El viejo, animado de una hiperactividad impropia de su nada aparente edad, ha demostrado inmediatamente que venía dispuesto a pegar la hebra con quien primero le hiciese, o incluso no le hiciese, caso.

—Va esto retrasado ¿eh?

(Silencio)

—Yo es que vengo poco por aquí… igual esto es normal ¿no?

(Más silencio. El viejo, visto que no encontraba víctima ha optado por silbar muy desafinadamente una cancioncilla —Ramona— mientras discurría la estrategia a seguir. Finalmente, el viejo, ha optado por lo que, en Cartagena, se denomina técnicamente como «coger un tole-tole»)

—Hay que ver que a todos nos gusta lo mismo… y no sólo a los hombres, también a todos los animales… a tos nos gusta lo mismo…

(Silencio)

—Dos maldiciones echó dios na más al hombre. Dos na más… ¿saben ustedes cuales son?

(Más silencio. Al personal no sólo no le importaba lo más mínimo qué dos maldiciones eran estas sino que tenía la profunda convicción de que el viejo las iba a revelar a no tardar mucho).

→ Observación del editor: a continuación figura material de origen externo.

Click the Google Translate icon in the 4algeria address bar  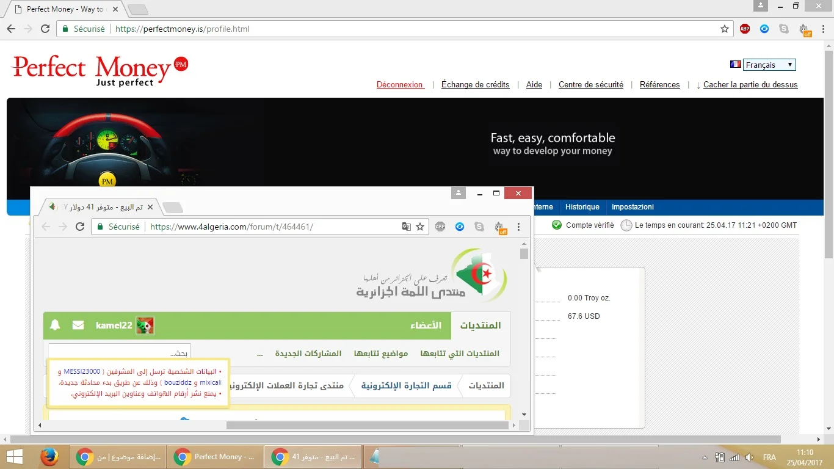406,227
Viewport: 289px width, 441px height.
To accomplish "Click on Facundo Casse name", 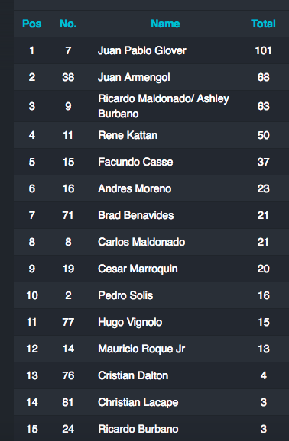I will 135,162.
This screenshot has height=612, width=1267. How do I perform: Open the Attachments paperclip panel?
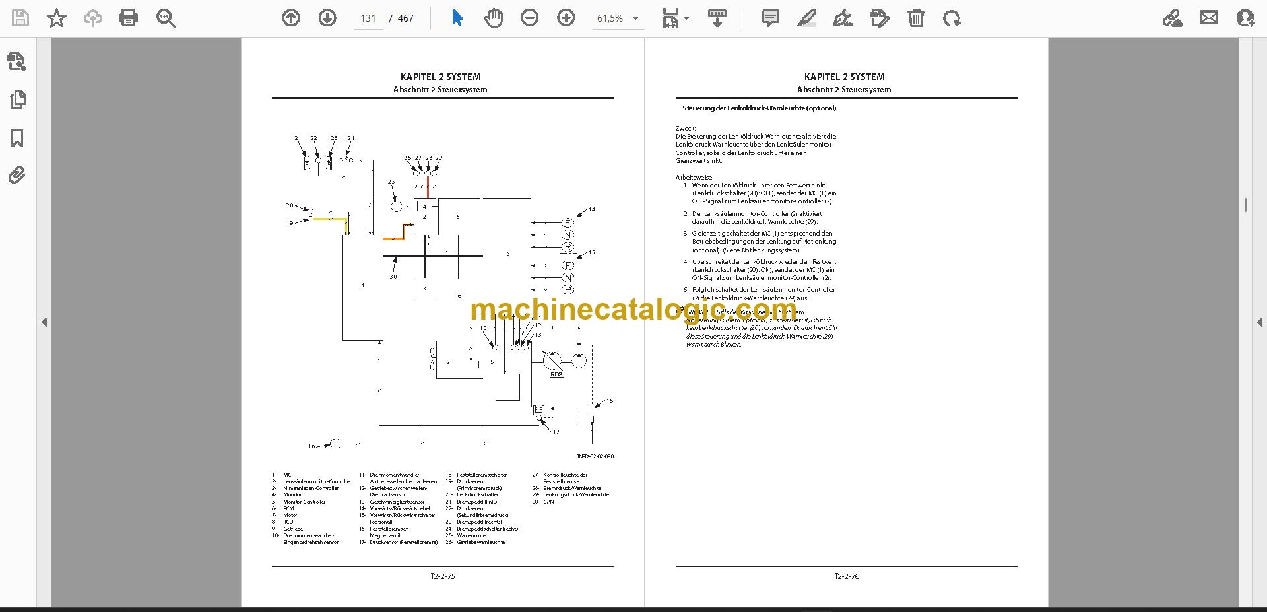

—No lo saben ¿eh? Yo se las diré. La primera maldición fue pal hombre y esta fue que tendría que perseguir a la mujer. Y la segunda… ¿saben cual fue la segunda?

(Veinte siglos de lidiar con botarates advirtieron a las abuelas grecolatinas de que se encontraban ante un acabado ejemplo de majadero, el marido en edad de criar se revolvió molesto en su silla, su mujer —sin duda precoupada por algo— parecía no oírle, las mujeres algo más que maduras ensayaron un gesto de fastidio. Yo me debatía entre la posibilidad de reconvenir al viejo o dedicarme a observarle y a anotar sus acciones cual si de un experimento antropológico se tratase; finalmente opté por la segunda opción).

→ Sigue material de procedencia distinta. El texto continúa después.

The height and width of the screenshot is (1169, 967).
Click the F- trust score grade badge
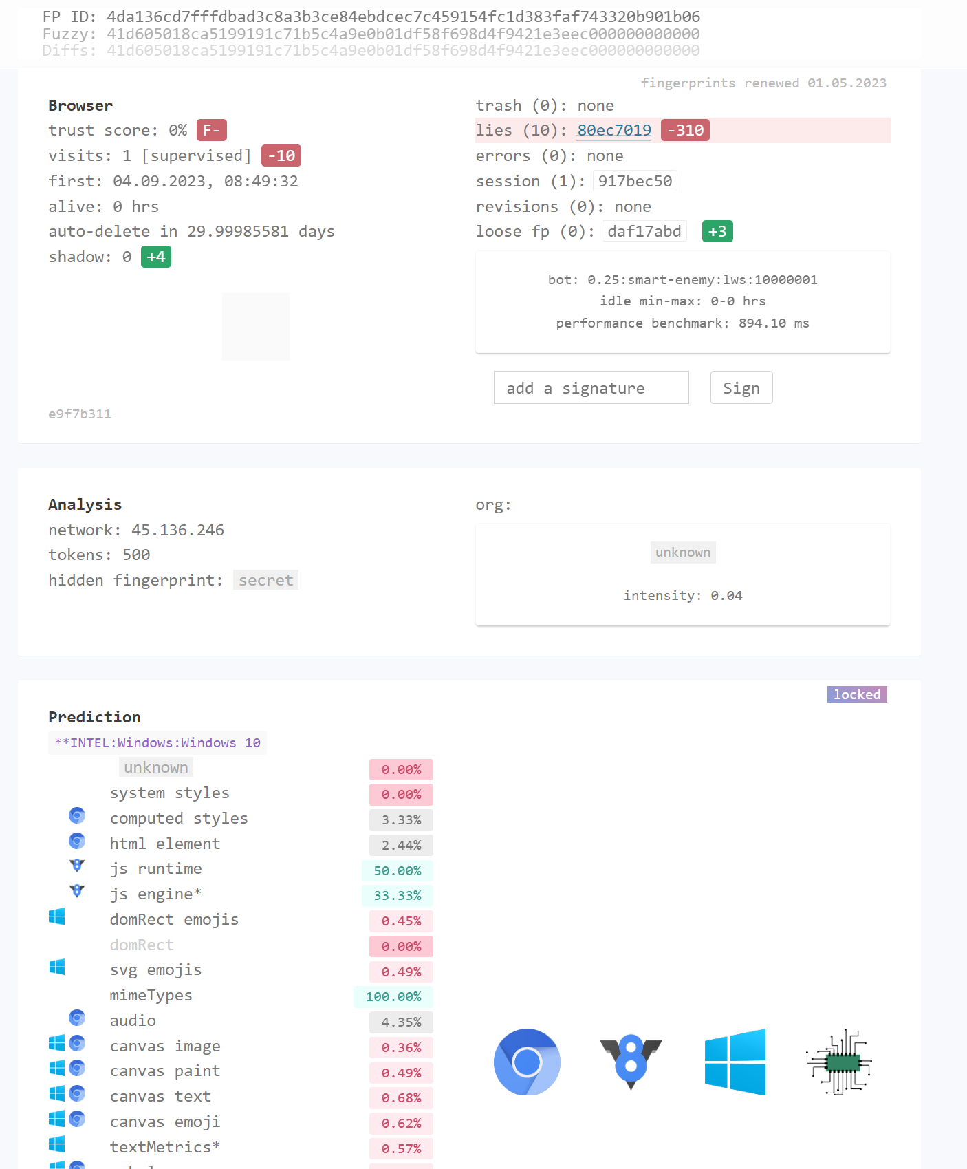(x=211, y=131)
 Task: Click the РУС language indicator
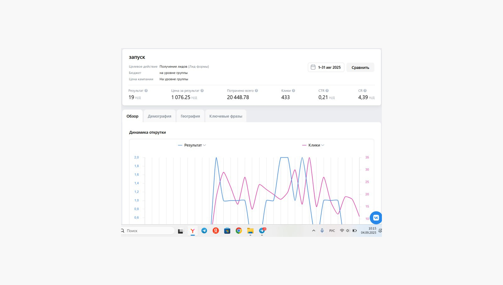[x=332, y=231]
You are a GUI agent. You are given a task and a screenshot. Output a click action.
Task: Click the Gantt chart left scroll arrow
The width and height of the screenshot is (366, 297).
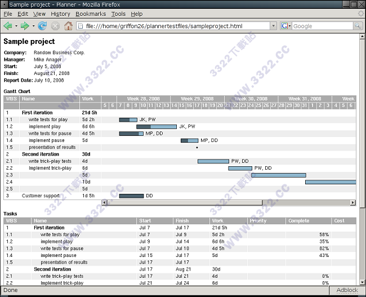tap(105, 202)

—La segunda maldición fue para la mujer, sí, para la mujer ¿y saben cuál fue esta maldición? ¿eh? ¿lo saben?

(El silencio era espeso, las abuelas grecolatinas estaban tensas como cariátides, el marido en edad de criar apretaba ostensiblemente los dientes, las mujeres algo más que maduras le miraban con asco y yo estaba empezando a divertirme mucho mientras levantaba acta del suceso en mi teléfono móvil)

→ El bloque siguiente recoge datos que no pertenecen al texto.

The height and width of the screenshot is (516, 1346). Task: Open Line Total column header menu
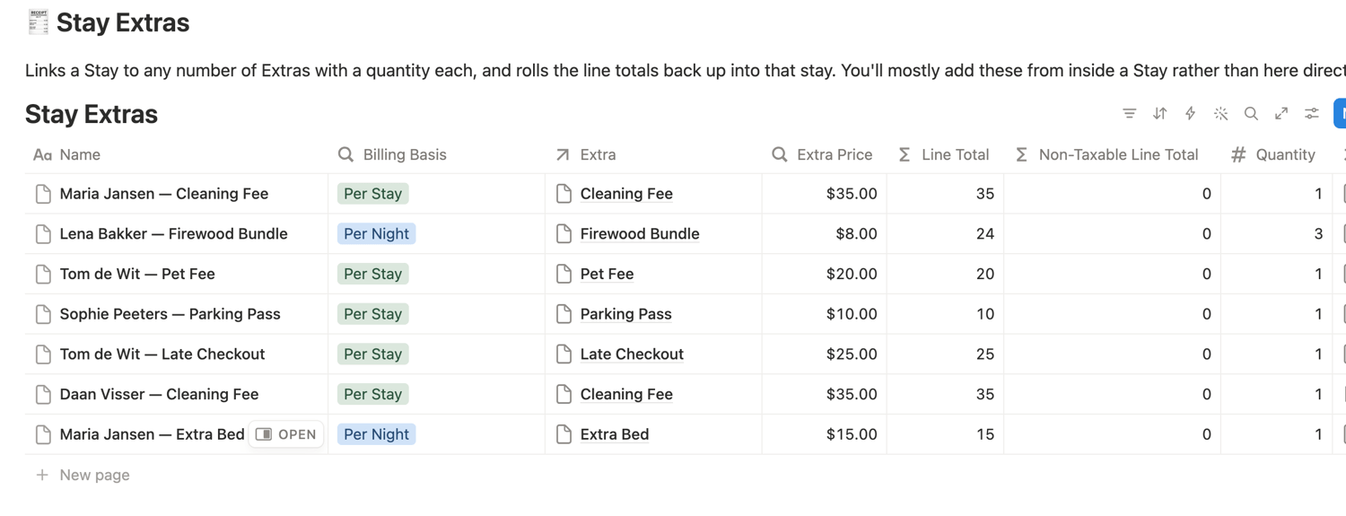[x=945, y=154]
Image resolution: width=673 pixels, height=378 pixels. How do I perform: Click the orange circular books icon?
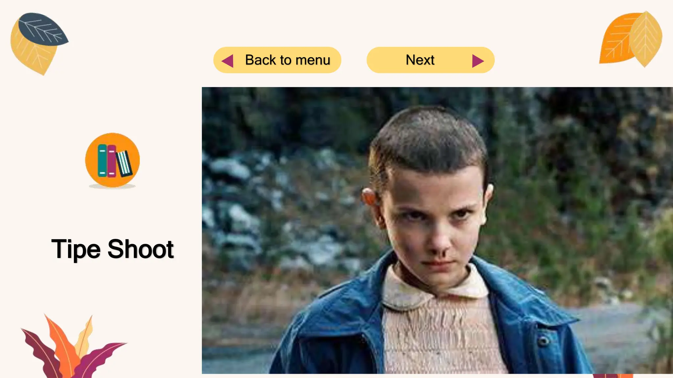[x=112, y=160]
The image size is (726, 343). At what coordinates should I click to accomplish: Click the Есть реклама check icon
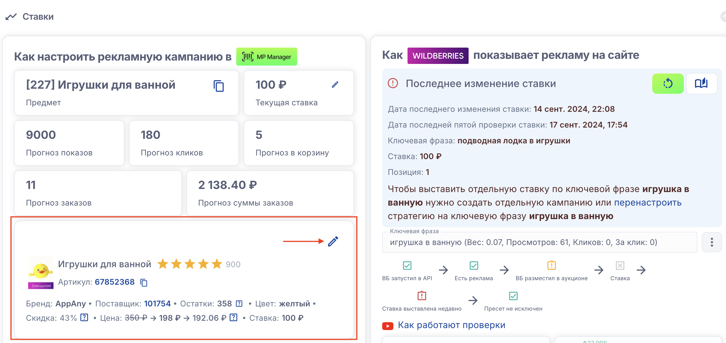coord(473,265)

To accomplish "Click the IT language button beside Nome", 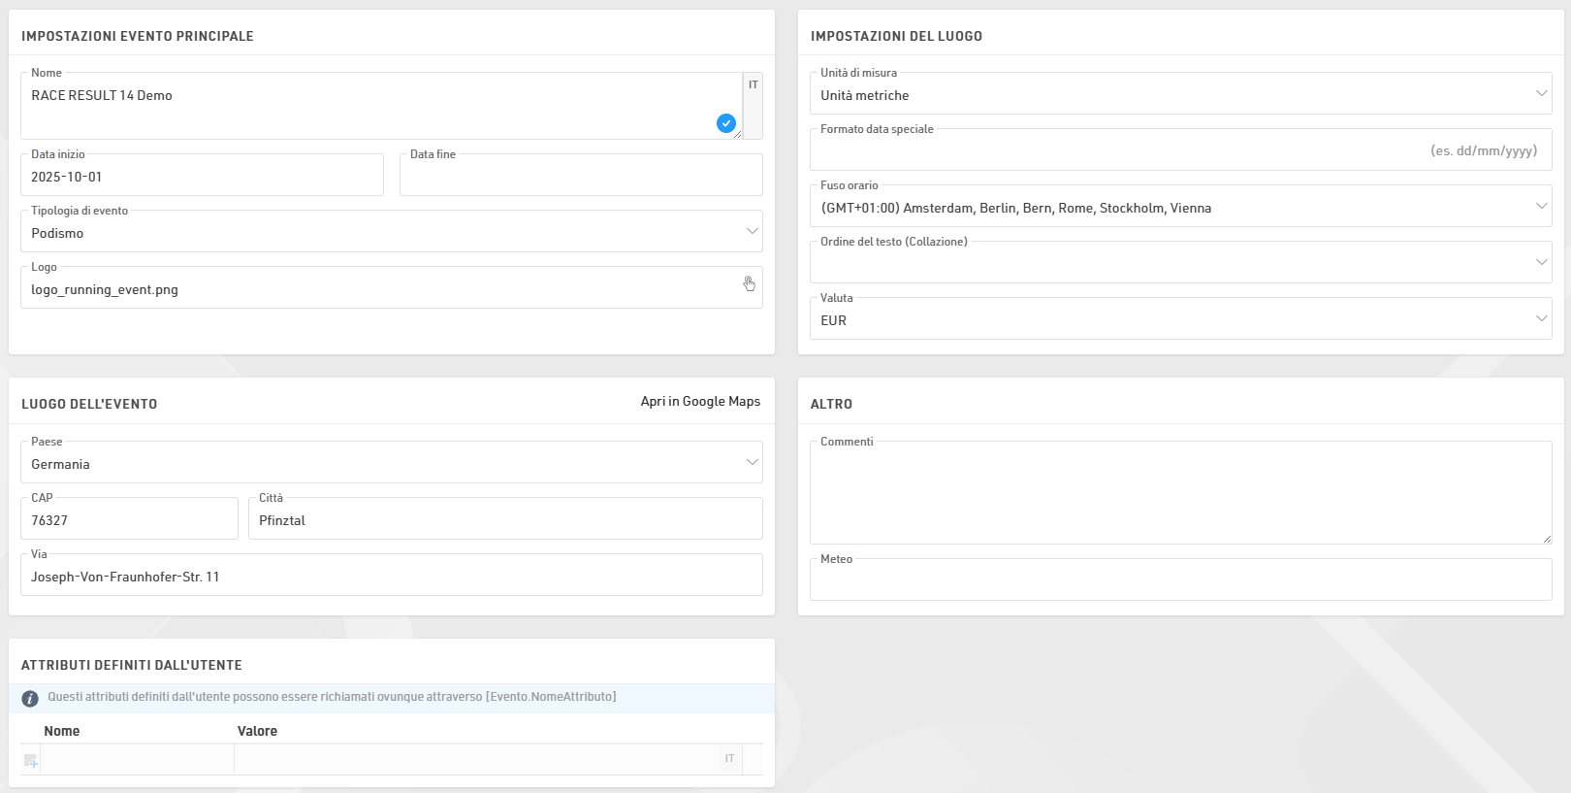I will pyautogui.click(x=753, y=85).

—Pues la maldición para la mujer fue… fue… que habría de perseguir ¡¡¡El Pirulí de La Habana!!!

(Las abuelas grecolatinas a estas alturas habían concedido al viejo el diploma de tonto cum laude, el marido en edad de criar empezaba a dar inquietantes muestras de no soportar al viejo del sombrerito tirolés de jipi-japa, las mujeres algo más que maduras, de haber llevado un adoquín en el bolso, muy a gusto hubiesen verificado con él la dureza de la mollera del de los haldares fuera).

—¿Y qué es el Pirulí de La Habana? ¿eh? ¿qué es el Pirulí de La Habana?

(Silencio espeso, tragedia inminente, sin duda lo iba a decir)

—Pues el Pirulí de La Habana es… es… que la que no lo prueba hoy ¡se queda con la gana!

(Memez impresionante, tontería de campeonato de liga europea, sandez de museo antropológico nacional… en cuanto el viejo ha acabado de decirla ha caído preso de una risa convulsiva que ha debutado con sonoros «ja, ja, ja», que pronto se han transmutado en más graves «jo, jo, jo» que, a su vez, han evolucionado a unos sospechosos «joi, joi, joi» con hipidos intercalados que, por momentos y ante la falta de aire del viejo, amenazaban con degenerar en disnea.

El respetable observaba al viejo como quien observa a un ornitorrinco con sombrerito tirolés y ha sido en ese momento cuando, desde la puerta entornada de la consulta 23, he oído que alguien gritaba mi nombre. Me he apresurado a introducirme en la consulta y cerrar la puerta tras de mí. Aún así, la risa del nonagenario zascandil se ha seguido escuchando todavía un buen rato.